▶ [Problem to solve]: Filter these entries, keeping only lines that hold the word "agent".

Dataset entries

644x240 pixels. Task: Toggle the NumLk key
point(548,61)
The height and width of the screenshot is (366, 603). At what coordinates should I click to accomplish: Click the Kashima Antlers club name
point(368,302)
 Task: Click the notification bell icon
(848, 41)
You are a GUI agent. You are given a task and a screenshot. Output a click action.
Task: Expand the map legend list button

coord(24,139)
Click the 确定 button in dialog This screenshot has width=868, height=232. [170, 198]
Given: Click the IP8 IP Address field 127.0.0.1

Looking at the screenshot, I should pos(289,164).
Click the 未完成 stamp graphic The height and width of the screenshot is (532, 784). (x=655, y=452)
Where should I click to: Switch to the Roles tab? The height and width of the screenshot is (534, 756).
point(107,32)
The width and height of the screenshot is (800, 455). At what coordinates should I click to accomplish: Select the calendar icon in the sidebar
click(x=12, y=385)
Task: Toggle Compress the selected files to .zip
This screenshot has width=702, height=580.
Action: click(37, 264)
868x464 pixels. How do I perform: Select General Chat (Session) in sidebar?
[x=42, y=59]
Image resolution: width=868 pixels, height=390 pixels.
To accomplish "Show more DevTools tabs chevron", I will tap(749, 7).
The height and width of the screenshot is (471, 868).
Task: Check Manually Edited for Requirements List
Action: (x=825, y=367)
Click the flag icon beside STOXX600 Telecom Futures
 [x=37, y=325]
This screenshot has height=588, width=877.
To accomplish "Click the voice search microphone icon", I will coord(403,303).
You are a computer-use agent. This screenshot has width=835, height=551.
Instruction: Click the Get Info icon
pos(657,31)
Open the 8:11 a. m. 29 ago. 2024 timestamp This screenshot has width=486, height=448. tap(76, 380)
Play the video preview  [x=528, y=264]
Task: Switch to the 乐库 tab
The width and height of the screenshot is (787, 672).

▶ [Task answer]:
You are a GUI agent. You are given a task and a screenshot. Output a click action.
You are a computer-use agent. This screenshot has width=835, height=551.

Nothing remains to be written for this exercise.